Why defer: Requires large paired datasets (>50k), computationally expensive, risk of overfitting
When reconsider: If move to two-tower contrastive (Pattern 2) and have sufficient data

🚫 Foundation Model Fine-Tuning

Why defer: Gene/brain FMs pretrained on massive corpora; fine-tuning risks losing generalization
When reconsider: If task-specific adaptation needed (e.g., pediatric-specific brain FM for Cha cohort)


Direct Implications for Our Project

Phase 1: Late Fusion Baselines (Current)

Goal: Establish whether gene-brain fusion helps at all

Methods: - Ensemble Integration (EI) with LR + GBDT per modality - CCA + permutation tests for cross-modal structure - Per-modality vs. fusion AUROC comparisons

Success criteria: Fusion significantly outperforms max(Gene, Brain) on cognitive/diagnostic tasks

Phase 2: Escalation to Intermediate Fusion (If Phase 1 succeeds)

Goal: Learn cross-modal interactions if late fusion wins

Methods: - Two-tower contrastive alignment (Pattern 2) - Cross-attention fusion - EI stacking with learned modality weights

Trigger: Fusion AUROC > max(Gene, Brain) + 0.03, p < 0.05 across multiple phenotypes

Phase 3: Advanced Architectures (Long-term)

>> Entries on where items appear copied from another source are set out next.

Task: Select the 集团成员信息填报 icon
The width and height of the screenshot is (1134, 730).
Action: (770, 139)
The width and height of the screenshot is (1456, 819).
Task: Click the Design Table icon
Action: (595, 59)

Goal: Unified Brain-Omics Model (BOM) for ARPA-H vision

Methods: - Mixture-of-Transformers (MoT) with modality-specific experts - Hub tokens / TAPE-style early fusion - LLM as semantic bridge for gene-brain-behavior reasoning

Trigger: Intermediate fusion demonstrates consistent gains, large paired dataset (>50k) available


Architecture Decision Tree

Start: Gene + Brain data
Q1: Does fusion help at all?
    → Run EI baseline (LR + GBDT per modality, stacking)
    → Compare Fusion vs. max(Gene, Brain) AUROC
    
    If NO (Fusion ≤ max + 0.01):
        → Stop: Use best single-modality model
        → Document: Modalities independent for this phenotype
    
    If YES (Fusion > max + 0.03, p < 0.05):
Q2: Do we have large paired dataset (>10k)?
    
    If NO:
        → Continue with EI
        → Add interpretability: Which modality contributes?
    
    If YES:
Q3: Are modalities strongly coupled?
        → Run CCA + permutation: Significant canonical correlations?
        
        If NO:
            → Continue with EI (late fusion optimal)
        
        If YES:
            → Escalate to Two-Tower Contrastive (Pattern 2)
            → If gains plateau, consider EI stacking with hub tokens
            → If still improving, consider early fusion (Pattern 5)

Reference Materials

Primary paper: - Oncology Multimodal Review (Waqas 2024) — Full paper summary

Related integration cards: - Ensemble Integration (EI) — Late fusion implementation details

KB integration guides: - Integration Strategy — Overall fusion approach - Design Patterns — 5 patterns with escalation criteria - Multimodal Architectures — Clinical/multimodal model patterns

Analysis recipes: - CCA + Permutation — Cross-modal structure testing - Prediction Baselines — Fusion vs. single-modality comparison - Partial Correlations — Confound-aware associations

Data governance: - Governance & QC — Quality control protocols - UKB Data Map — Cohort definitions and confounds

Model documentation: - Genetics Models — Foundation models for gene embeddings - Brain Models — Foundation models for brain embeddings - Multimodal Models — Examples of fusion architectures


Key Takeaways

  1. Start simple: Late fusion (EI) is the principled baseline—establish whether fusion helps before complexity
  2. Control confounds: Residualize age, sex, site, motion before fusion—batch effects dominate biology
  3. Respect heterogeneity: Don't force early fusion on sequences + images—use modality-specific FMs
  4. Handle missing data: Late fusion supports per-modality fallbacks—don't drop incomplete samples
  5. Test significance: DeLong tests and permutations quantify fusion gains—avoid over-interpreting noise
  6. Prioritize interpretability: Feature rankings and ablations guide biological discovery and clinical trust
  7. Escalate conditionally: Only move to intermediate/early fusion if late fusion wins and data supports it

Bottom line: The oncology review validates our default late fusion strategy and provides clear criteria for when (and when not) to escalate to more complex architectures.